**PAGE EXCERPT**
** Begin **
P2: Factuality and quality evaluations for text generation


RQ: How do we reliably measure the factuality of generated texts from a language model? How do we automatically evaluate the writing quality of generated texts? How do we provide users a quantitative evaluation on the factuality of the generated texts?


At Iris.ai, our summarization tool provides a quick content overview for the documents relevant to the research question for users. Our in-house summarization model, based on the encoder-decoder architecture, is capable of generating high-quality summaries abstractively. However, benchmarking the quality of generated texts systematically is a difficult task, as there are many different aspects, such as writing styles and factuality, that one has to consider.

Inspired by the work presented in the SummEval suite, we have developed an in-house suite that combines a set of heuristic and automatic metrics to assess the writing quality of generated texts. However, a crucial component is yet still under development: the factuality. In the past few months, we are developing a prototype model that can automatically generate a knowledge graph from source texts and compare the generated summaries with this knowledge graph. In this project, we will carry this further by fine-tuning the knowledge graph model and training the summarization model alongside with the generated knowledge graphs to improve the factuality of generated texts.
** End **
**SET TASK A**
Arrange the listing, from its first line through the line that contains "emoji is located at coordinates (559, 965).", as a JSON list of strings with one string per line, leaving out any blank lines. Omit the pictures from your answer.

**RECORD EXTRACTS**
** Begin **
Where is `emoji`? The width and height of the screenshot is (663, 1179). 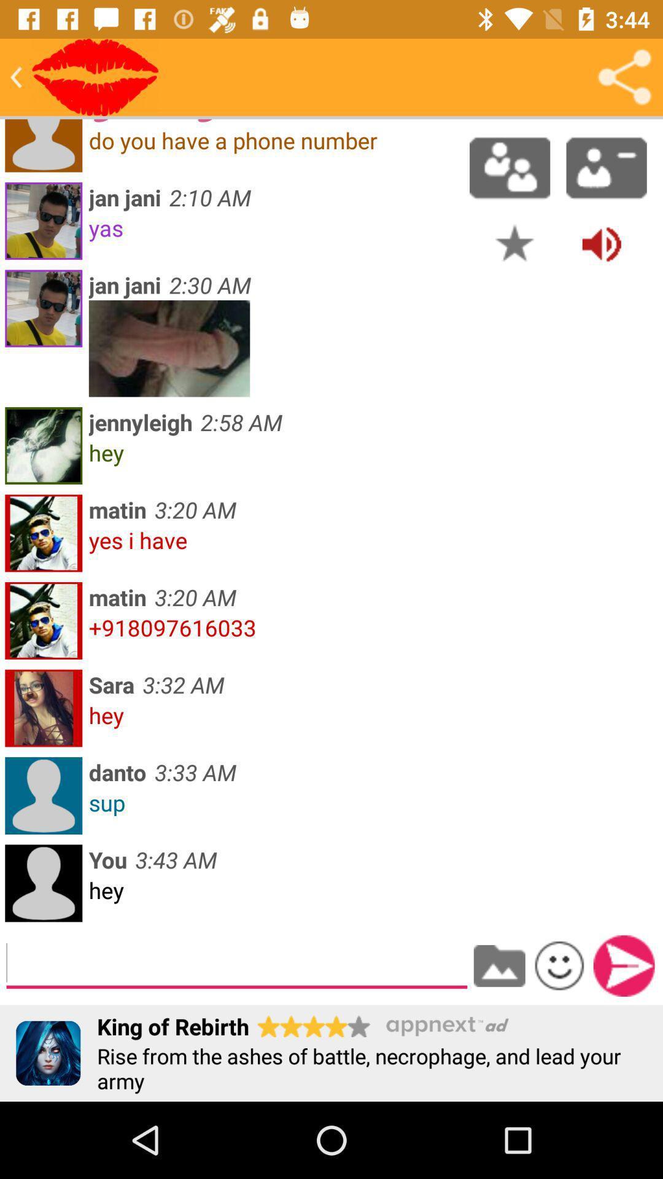
emoji is located at coordinates (559, 965).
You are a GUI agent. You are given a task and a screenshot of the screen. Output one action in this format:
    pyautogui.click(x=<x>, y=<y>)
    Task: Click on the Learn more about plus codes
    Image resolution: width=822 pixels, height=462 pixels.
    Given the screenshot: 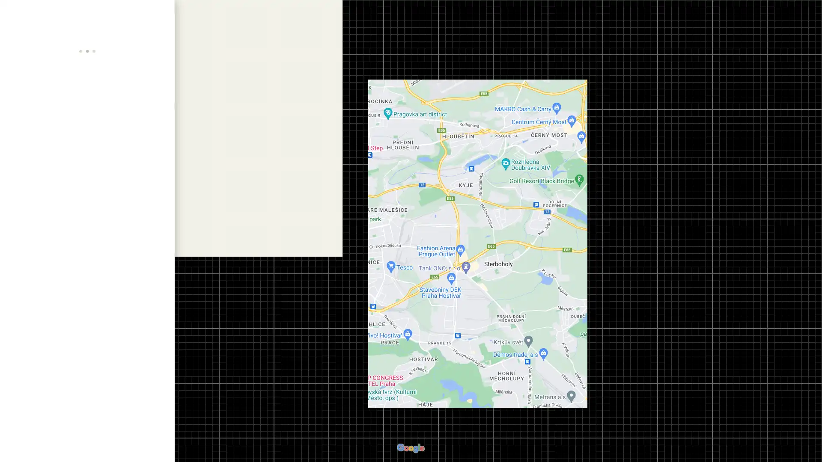 What is the action you would take?
    pyautogui.click(x=160, y=265)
** End **
**SET TASK B**
List every research question that the project description on factuality and quality evaluation poses.

**WORKED ANSWER A**
[
  "Where is `emoji`? The width and height of the screenshot is (663, 1179). ",
  "emoji is located at coordinates (559, 965)."
]

**WORKED ANSWER B**
- How do we reliably measure the factuality of generated texts from a language model?
- How do we automatically evaluate the writing quality of generated texts?
- How do we provide users a quantitative evaluation on the factuality of the generated texts?